_Instruções da tarefa_: Continue a crônica sobre o pai que preferia ficar em casa a viajar, começando logo depois da última frase.

_Texto fornecido_:
□ □ □
Por Angela Barros Leal
Articulista do Focus
Antes, quando todos eram vivos, quando se conversava em família sobre planos de viagens, quando se comparavam lugares de destino em outros Continentes, quando se discutiam roteiros de visitas a cidades e países, era inevitável meu pai repetir a mesma frase: “Boa romaria fez quem em casa fica em paz”. No retorno dos viajantes, ele erguia os olhos sobre os óculos e pontificava: “A melhor parte da viagem é chegar em casa”.
Integrava a imensa multidão envergonhada dos que temem os voos de avião, dos que descreem na capacidade aérea do mais pesado que o ar. Era feliz entre seus livros e sua biblioteca, suas leituras e pesquisas, seus compromissos e amigos. Não via a necessidade de embarcar para lugar nenhum.
Já sei, já li, já ouvi – era o que respondia impaciente, quando o convidavam para passeios além daqueles permitidos pelos veículos de quatro rodas. E se deixava ficar dentro de casa, sem malas e sem mágoas. Na mesa de trabalho, preferia viajar de volta no tempo, reunindo informações sobre os seus destemidos antepassados – ironicamente, aqueles que arrancaram raízes das terras lusitanas, e enfrentaram a travessia de um Oceano para se instalar no Brasil.
□ □ □
_Dados fornecidos_:
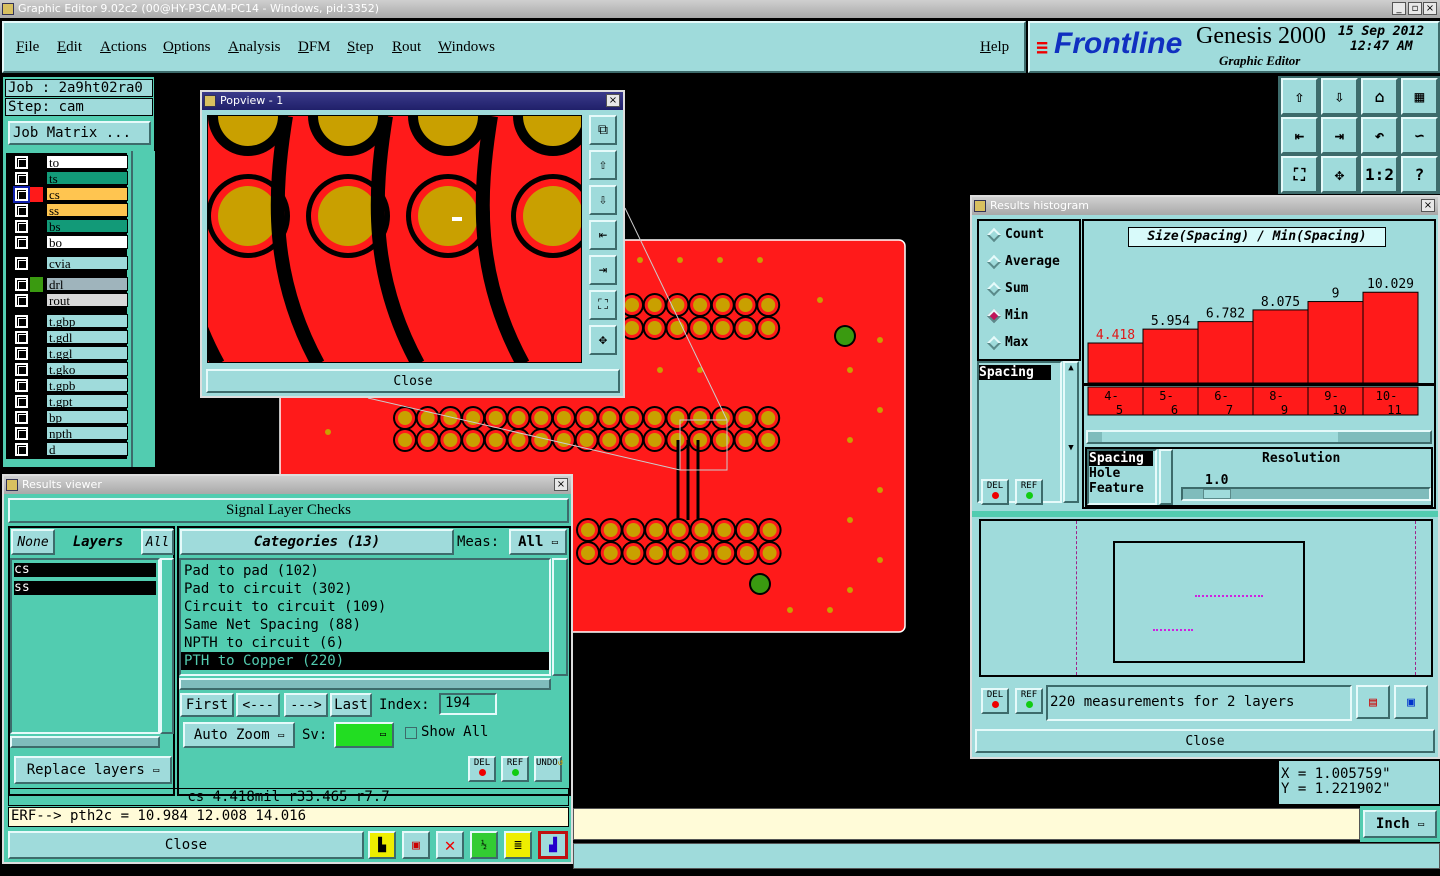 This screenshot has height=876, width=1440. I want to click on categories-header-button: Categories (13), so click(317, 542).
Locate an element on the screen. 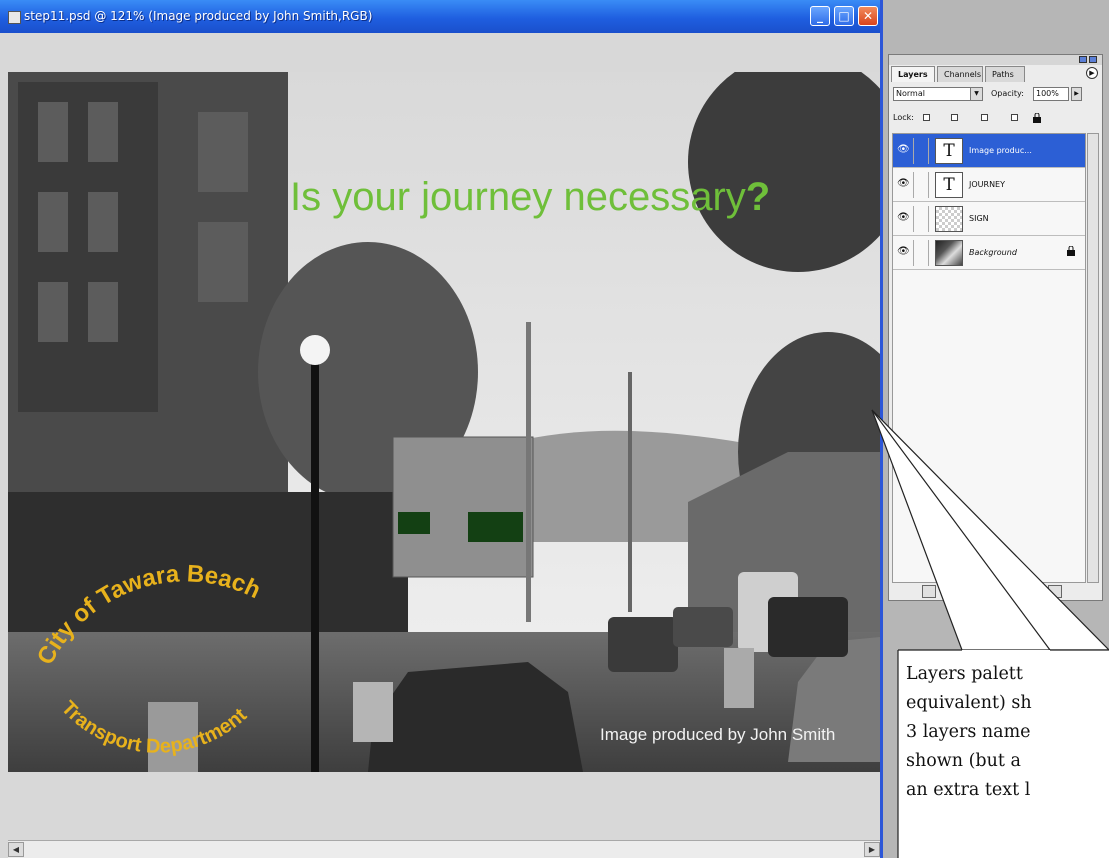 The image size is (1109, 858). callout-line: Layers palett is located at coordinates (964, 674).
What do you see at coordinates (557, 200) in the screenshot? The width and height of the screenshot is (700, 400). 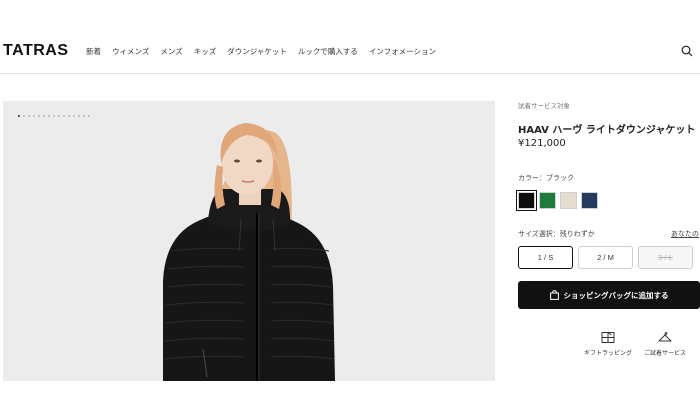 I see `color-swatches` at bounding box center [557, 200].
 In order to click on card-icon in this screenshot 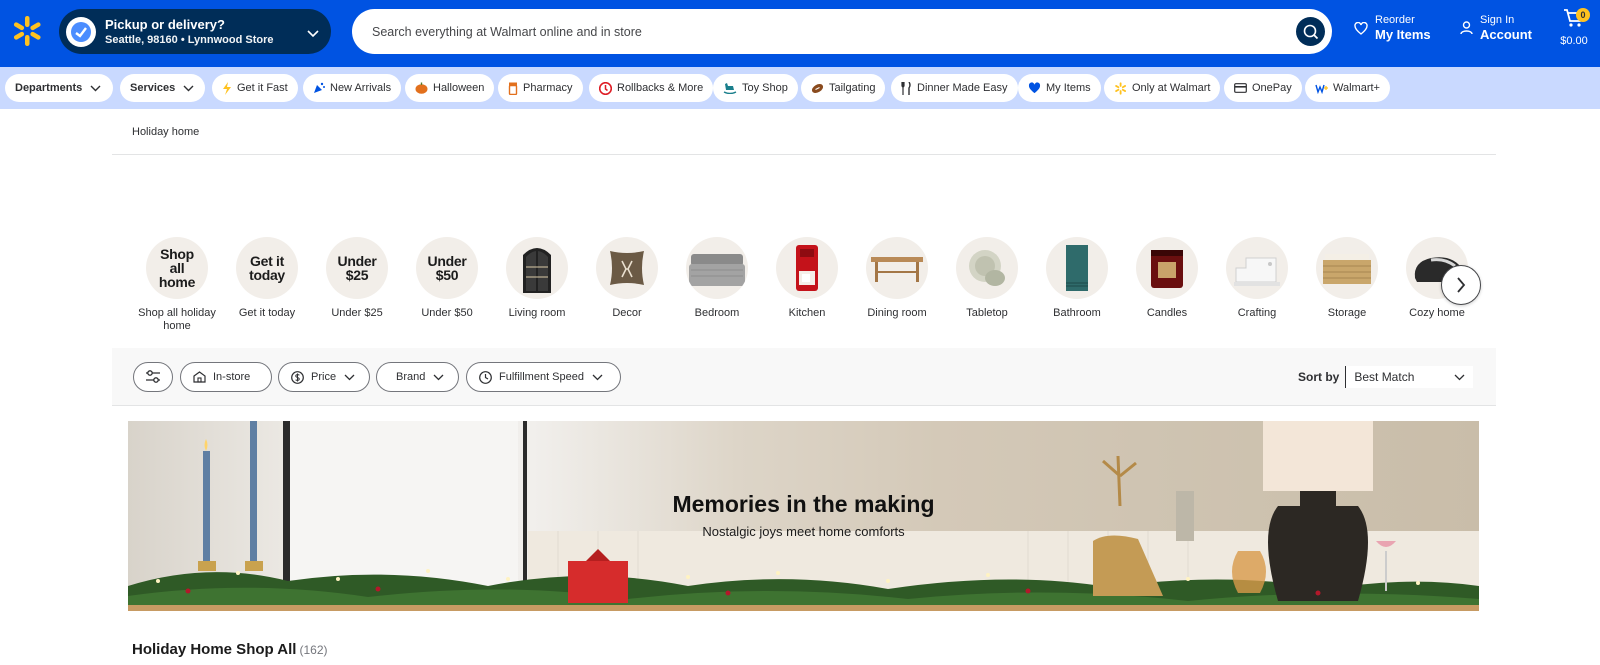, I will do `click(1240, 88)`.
□ □ □
_Resposta escrita_:
Por que viajamos? – indago à assistente virtual Luzia, sempre pronta a emitir respostas. “Por diversos motivos” – ela inicia, um tanto evasiva, sua inteligência artificial detectando minha curiosidade humanamente natural. “Para conhecer novas culturas” – destaca, listando razões em seus elegantes dedos robóticos. “Para relaxar, se aventurar, visitar familiares e amigos, descobrir novos lugares, experimentar comidas diferentes, aprender sobre a história de um local.”
E se apressa em finalizar, quem sabe até pela falta de melhor resposta, oferecendo uma derradeira alternativa, um tanto contemporizadora, assemelhada à que qualquer um de nós, donos da nossa limitada inteligência natural, poderia emitir: “Cada pessoa tem suas próprias motivações para viajar, e aproveitar o que o mundo tem a oferecer.”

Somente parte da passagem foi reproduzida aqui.